Collin Laverty interviewed last Friday in Havana by local media about US travel to Cuba following Hurricane Irma. Hotel El Nacional is the backdrop Collin Laverty interviewed last Friday in Havana by local media about US travel to Cuba following Hurricane Irma. Hotel El Nacional is the backdrop

Cuba took a pounding from Hurricane Irma, with severe flooding in parts of Havana and some towns wrecked along the north central coast.

By now, however, most areas of the capital and other key cities that are frequented by foreign travelers are ready to receive visitors, according to a US-based Cuba expert who just returned from a three-day inspection tour with his team on the island.

Places open for business include Havana, Santiago de Cuba, Cienfuegos, Trinidad, Viñales and the cities of Camagüey and Holguín, said Collin Laverty, an expert on Cuba and US-Cuba relations and the founder and president of Cuba Educational Travel.
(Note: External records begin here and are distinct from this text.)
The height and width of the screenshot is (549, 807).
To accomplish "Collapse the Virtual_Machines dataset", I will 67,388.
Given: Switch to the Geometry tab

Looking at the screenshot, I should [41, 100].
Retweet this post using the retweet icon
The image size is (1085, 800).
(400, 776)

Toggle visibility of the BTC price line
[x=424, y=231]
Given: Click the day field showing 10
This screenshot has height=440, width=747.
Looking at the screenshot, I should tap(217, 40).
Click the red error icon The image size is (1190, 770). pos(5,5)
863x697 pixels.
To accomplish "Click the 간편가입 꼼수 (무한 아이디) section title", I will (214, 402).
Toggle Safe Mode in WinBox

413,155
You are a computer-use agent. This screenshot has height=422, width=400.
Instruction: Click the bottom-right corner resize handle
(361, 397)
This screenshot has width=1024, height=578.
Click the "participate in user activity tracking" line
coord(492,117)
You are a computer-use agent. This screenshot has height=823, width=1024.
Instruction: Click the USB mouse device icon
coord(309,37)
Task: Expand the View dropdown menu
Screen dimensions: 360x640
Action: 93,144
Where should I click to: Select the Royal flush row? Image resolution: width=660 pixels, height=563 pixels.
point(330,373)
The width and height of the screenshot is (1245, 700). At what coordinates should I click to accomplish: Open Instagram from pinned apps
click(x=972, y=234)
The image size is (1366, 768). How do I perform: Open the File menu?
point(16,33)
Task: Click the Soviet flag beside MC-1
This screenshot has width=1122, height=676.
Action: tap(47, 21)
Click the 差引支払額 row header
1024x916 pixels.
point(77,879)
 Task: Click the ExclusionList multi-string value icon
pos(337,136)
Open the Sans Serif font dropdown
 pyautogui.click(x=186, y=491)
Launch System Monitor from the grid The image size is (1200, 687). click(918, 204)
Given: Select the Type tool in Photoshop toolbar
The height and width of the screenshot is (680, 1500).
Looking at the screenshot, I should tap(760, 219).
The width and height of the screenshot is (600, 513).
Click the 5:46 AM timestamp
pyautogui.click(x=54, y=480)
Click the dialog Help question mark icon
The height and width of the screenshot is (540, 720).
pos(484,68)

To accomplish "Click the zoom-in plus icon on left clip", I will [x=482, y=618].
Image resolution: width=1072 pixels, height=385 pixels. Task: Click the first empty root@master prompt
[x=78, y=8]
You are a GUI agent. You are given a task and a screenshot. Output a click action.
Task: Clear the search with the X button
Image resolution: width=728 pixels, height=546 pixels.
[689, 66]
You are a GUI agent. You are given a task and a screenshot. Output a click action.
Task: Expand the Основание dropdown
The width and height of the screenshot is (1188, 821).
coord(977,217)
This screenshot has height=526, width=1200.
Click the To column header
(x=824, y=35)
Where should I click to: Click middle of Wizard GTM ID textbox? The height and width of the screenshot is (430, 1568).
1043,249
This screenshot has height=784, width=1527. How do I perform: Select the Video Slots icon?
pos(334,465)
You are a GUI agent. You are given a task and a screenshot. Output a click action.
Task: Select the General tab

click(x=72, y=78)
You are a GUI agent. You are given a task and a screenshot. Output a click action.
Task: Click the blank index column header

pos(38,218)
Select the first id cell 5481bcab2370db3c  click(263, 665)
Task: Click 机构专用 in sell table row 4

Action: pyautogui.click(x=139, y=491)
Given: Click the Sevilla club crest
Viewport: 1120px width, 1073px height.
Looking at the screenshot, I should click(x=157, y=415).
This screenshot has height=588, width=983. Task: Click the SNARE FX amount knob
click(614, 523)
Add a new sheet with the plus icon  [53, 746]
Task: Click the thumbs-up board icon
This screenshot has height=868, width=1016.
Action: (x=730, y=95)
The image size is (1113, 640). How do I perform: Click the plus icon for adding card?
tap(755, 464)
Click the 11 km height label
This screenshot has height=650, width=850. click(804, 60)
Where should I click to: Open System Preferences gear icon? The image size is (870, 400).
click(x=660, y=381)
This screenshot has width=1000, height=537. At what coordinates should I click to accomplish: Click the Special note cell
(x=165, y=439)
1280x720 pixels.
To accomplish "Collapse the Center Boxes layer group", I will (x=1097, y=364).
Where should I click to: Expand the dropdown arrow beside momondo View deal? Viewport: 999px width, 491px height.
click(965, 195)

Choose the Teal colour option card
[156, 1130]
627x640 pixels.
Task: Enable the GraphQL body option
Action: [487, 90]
All these cities are 'almost untouched and fully functional,' according to Laverty, whose company runs trips focused on art, culture, history, politics and economics. He has crafted highly specialized programs for individuals arriving by cruise, and works with lines on market assessment, entry and operations.

Even Varadero, a major resort area east of the capital that was hit hard by Irma, has some hotels that were unaffected.

It is mainly small towns on the north coast that sustained heavy damage and will take time to rebuild.

Laverty was in Havana during Irma and recently went back to check on progress with his team there. They completed an extensive inspection of roads, hotels, restaurants, art galleries and other places foreign visitors frequent.

'The damage to Havana's infrastructure is very limited,' Laverty told Seatrade Cruise News. 'Most severe flooding was along the seawall, and certain buildings had damage. The rest of the city is largely untouched. Most tourism sites didn't suffer any damage.'

Havana was mainly impacted by strong winds that caused massive swells that swept over the malecón (seawall) and flooded houses and structures, including the US Embassy, in neighborhoods close to the shore.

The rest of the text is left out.